One particularly harrowing post on the WhatsApp group came from a young woman in rural KwaZulu-Natal who was being held hostage by her father who had been raping her. We knew exactly where she was (she had a cellphone with her in the locked room, which she hid from her father) but could not get the police to intervene.
I could not sleep at all that night and lay awake contemplating exiting all those groups. But what good would it do? Not knowing is never an excuse, especially not in this networked era.
Other women post their “final straw” declarations: “If he dares touch me today, I will fight back with everything I swear I will make him regret it I’m not going to be his punching bag anymore it ends here!!”
The timeline is also filled with reposts of gender-based violence media stories, inspirational quotes and reports of women’s struggles (and victories).
There are calls for solidarity with women in other parts of the world, such as the recent call to mobilise in protest of the alleged rape of women by soldiers in the Zimbabwean army.
The site also serves as a practical resource with numbers for helplines, directions to shelters, legal advice, self-defence techniques and relevant articles, such as how to cope with a post that triggers your trauma.
Without exception, posts asking for help are always met by a flood of responses. This community is a highly responsive one. I stand in awe of the scale of the network of women who daily give practical expression to a solidarity so generous between strangers. We will never know the women we e-wallet taxi fare to, even if we sat next to them in a taxi.
Occasionally the graphic nature of the trauma becomes overwhelming and I feel reluctant to open a link, even when it furiously blinks its new notifications. My heart must be strong on a given day to go there. Yet, despite this, most of us do. We go there, we draw deep from the reservoirs of our souls and personal networks to try to do something.
Just like the Underground Railroad, the exact number of women and children carried to relative safety in this way will probably always be unverifiable. But these online platforms do give us a harrowing glimpse into the scale of the pandemic and the extent of the state’s failure to respond to a crisis that claims so many lives.
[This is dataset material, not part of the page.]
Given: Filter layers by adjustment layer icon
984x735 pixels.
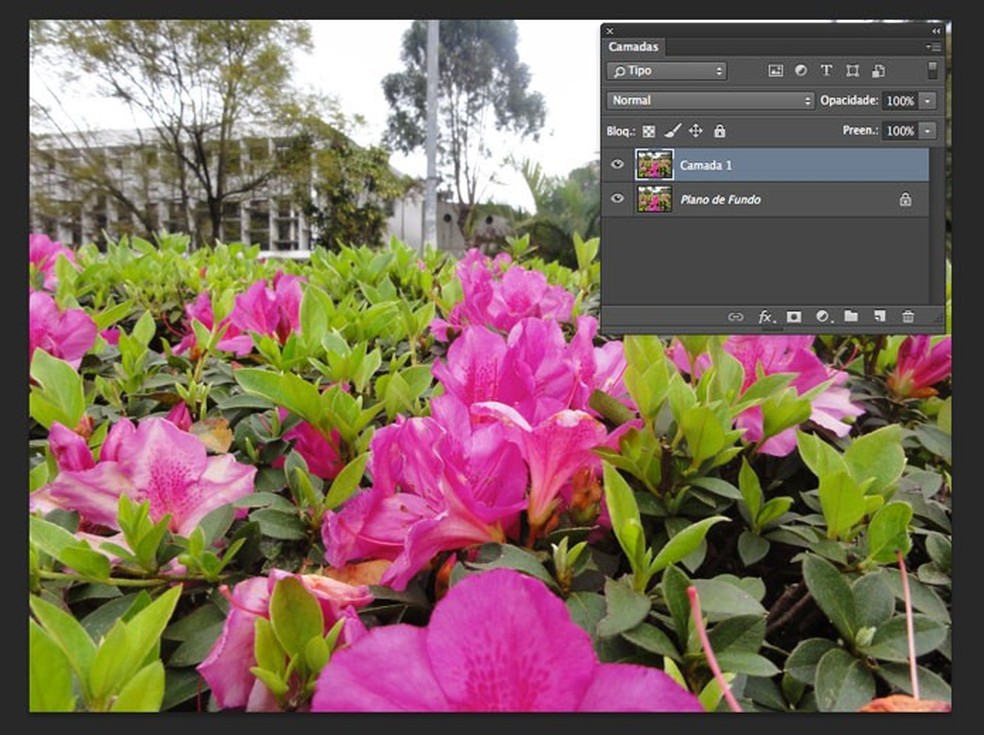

According to the World Health Organisation, South Africa has a femicide rate five times the global average. In many instances, we fare worse than women in war zones. So, when we say that we feel like there is a war on us, we are not being dramatic. We are stating a fact.
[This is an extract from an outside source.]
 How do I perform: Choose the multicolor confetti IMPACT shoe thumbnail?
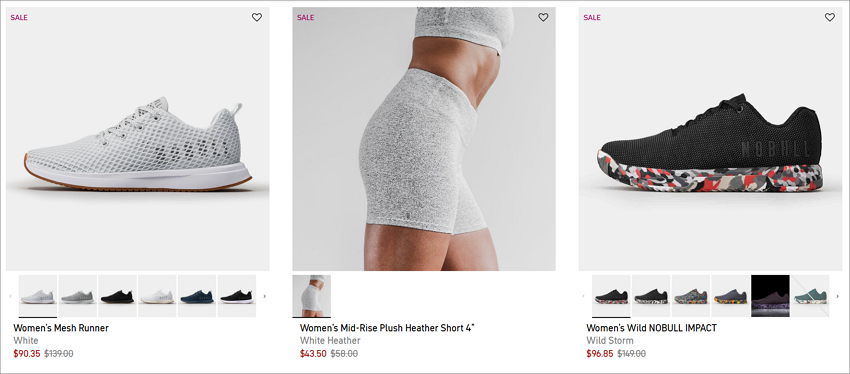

The State of the Nation address last month filled us all with hope that the president was carrying through on the promises made to us at the national gender-based violence and femicide summit in November last year.
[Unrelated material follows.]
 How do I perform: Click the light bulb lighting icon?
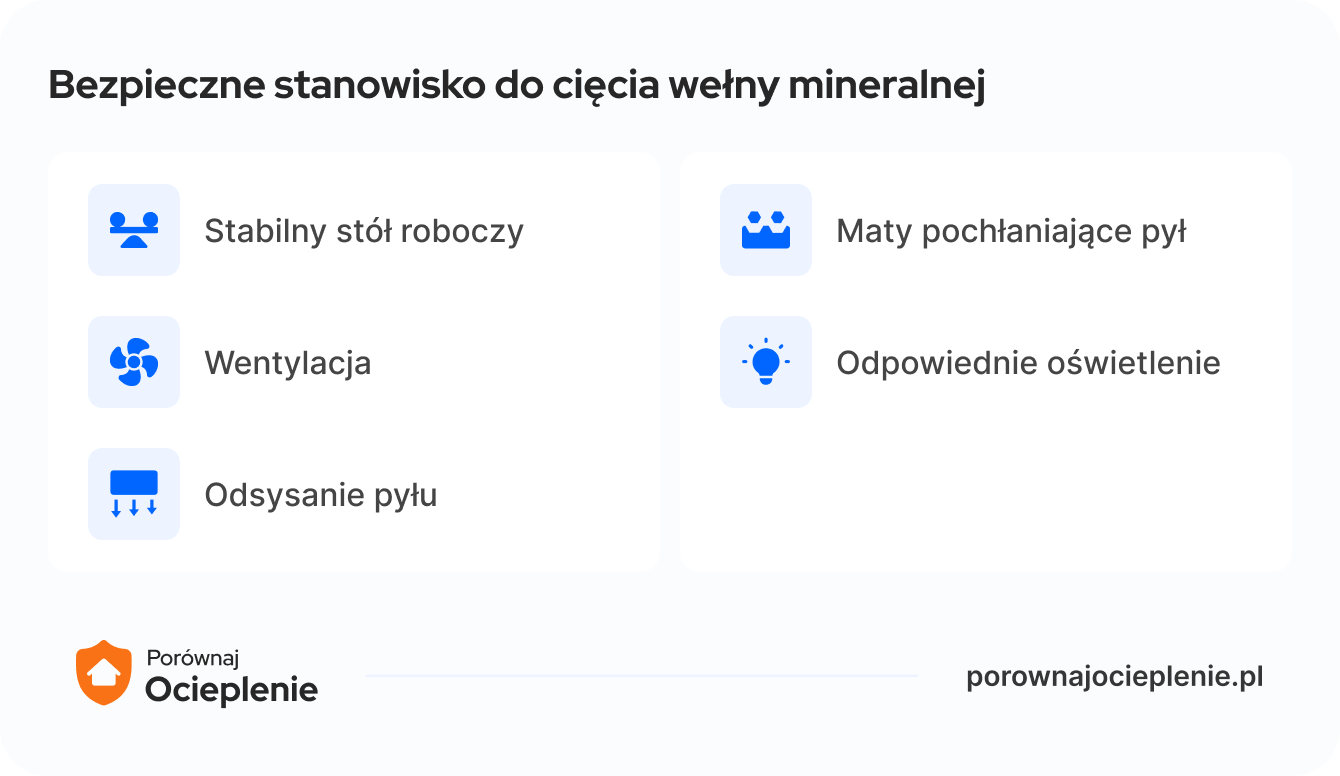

President Cyril Ramaphosa promised that the government would be “strengthening the functioning of various specialised units such as the Family Violence, Child Protection, and Sexual Offences units and improving our administrative and record-keeping capacity at all levels”.
None of this is possible without dedicated resources. It was therefore particularly disappointing that the budget speech made no specific mention of gender-based violence nor the promises made. It is clear to us after the budget speech that none has been allocated for this purpose.
The real implication is that, until such time as the state steps up and takes up its obligation to emancipate vulnerable women and children, the emotional and financial burden of keeping women safe and alive will continue to be carried by other women.
Fortunately, there is the train that runs through our land … Stimela!